Miss.....Respekt! Für deine Ehrlichkeit und deinen Umgang mit der Situation.
@Missnightflou - da ich selbst meinen Mann mit MS 25 Jahre zu Hause hatte - weiß ich von solchen Herausforderungen und nicht jeder kann es so gut meistern wie du.
Ich brauchte 20 Jahre bis ich begriffen habe - ich mußte für mich was tun - sonst gehe ich unter. Meine Kinder sagten damals zu mir - Mama du lebst nicht mehr du funktionierst nur noch. Ich holte mir ärztliche Hilfe für mich selbst.
Deshalb finde ich es immer wieder sehr befremdlich, dass Leute die diese Misere gar nicht nachvollziehen können - andere be- und verurteilen - wenn sie ihr Leben anders gestalten, als sie es sich vorstellen können.
Meine Hochachtung und Respekt an alle die eine solche Entscheidung, wie z. B. von Missnightflou, mitgehen und begleiten in Liebe, mit Achtung und Würde, getroffen haben.

Wenn ich dazu im Gegensatz so negative Threads von @D.....t lese, denke ich, schade dass solche Menschen noch nicht's von Demut gehört haben
Es ist schön, dass ich immer wieder erleben darf, Verständnis von anderen zu bekommen. Das ist selbstverständlich nicht immer so und manchmal brauchen wir alle drei auch ein ganz dickes Fell. Solche Entscheidungen zu treffen sind immer schwer und gehen nicht komplett ohne Schuldgefühle einher. Natürlich frage ich mich immer wieder einmal, ob das richtig ist.......aber was bitte ist denn die Alternative. Eine völlig unglückliche Frau, die vermutlich fast nicht anders kann, als gegenüber dem Partner vorwurfsvoll zu werden, ihm das eigene Unglück (ohne es zu wollen) unterschiebt? Die ihn mit zusammen gebissenen Zähnen, im schlimmsten Fall sogar mit Aggressionen pflegt, weil sie ihn insgeheim "Du bist schuld, am meinem Leid" vorwirft. Ich arbeite in einem psychosozialen Beruf und hatte es in der Vergangenheit schon oft mit pflegenden Angehörigen zu tun. In deren Not passieren Dinge, die eigentlich nicht passieren dürften. Das Leid und die Schuldgefühle, die da auf beiden Seiten entstehen können immens sein.
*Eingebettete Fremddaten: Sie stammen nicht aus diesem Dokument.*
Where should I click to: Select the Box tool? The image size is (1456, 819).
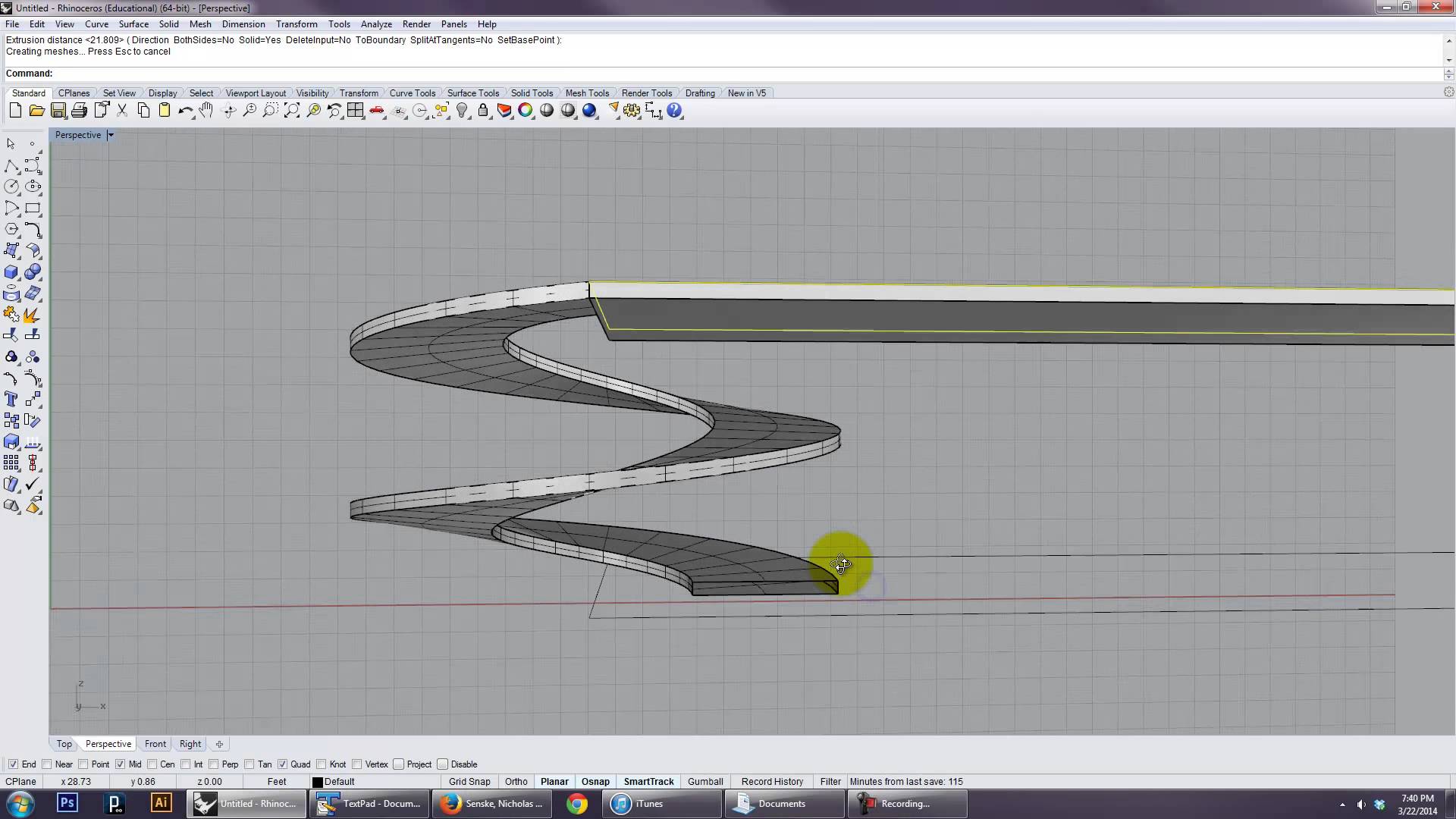point(12,271)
Sicherlich gibt es auch immer sehr aufopfernde Menschen, die ihre Angehörigen bis zum Schluss mit Liebe und HIngabe und in völliger Aufopferung pflegen. Ich bewundere diese Menschen sehr, weiß aber gleichzeitig, dass ich dafür nicht gemacht bin. Ich denke es ist auch sehr wichtig, sich seine eigenen Möglichkeiten und Grenzen einzugestehen.
Egal wie sich Menschen in dieser Situation entscheiden und wie sie ihr Leben leben, habe ich immer ganz viel Ehrfurcht davor.
Schlimm finde ich diejenigen, die von außen urteilen und meinen, dass ihre Einstellung dazu die einzig richtige ist.
Hier gibt es glaube ich tatsächlich kein richtig oder falsch, sondern nur ein "so ist es".
Ich finde auf jeden Fall, dass dies ein interessantes Thema ist, das in Zeiten von Pflegenotstand und Altersarmut und Vereinsamung leider viel zu sehr tabzuisiert wird....
Danke an all jene, die sich damit auseinandersetzen, denn das hilft denen die in der Situation sind doch sehr....
@miss...

ich finde, dein Beitrag hat vermutlich vielen in ähnlicher Situation geholfen in ihrem sich finden. Mut gemacht, auch ihre eigenen Bedürfnisse nicht nur wahrzunehmen, sondern auch zu realisieren.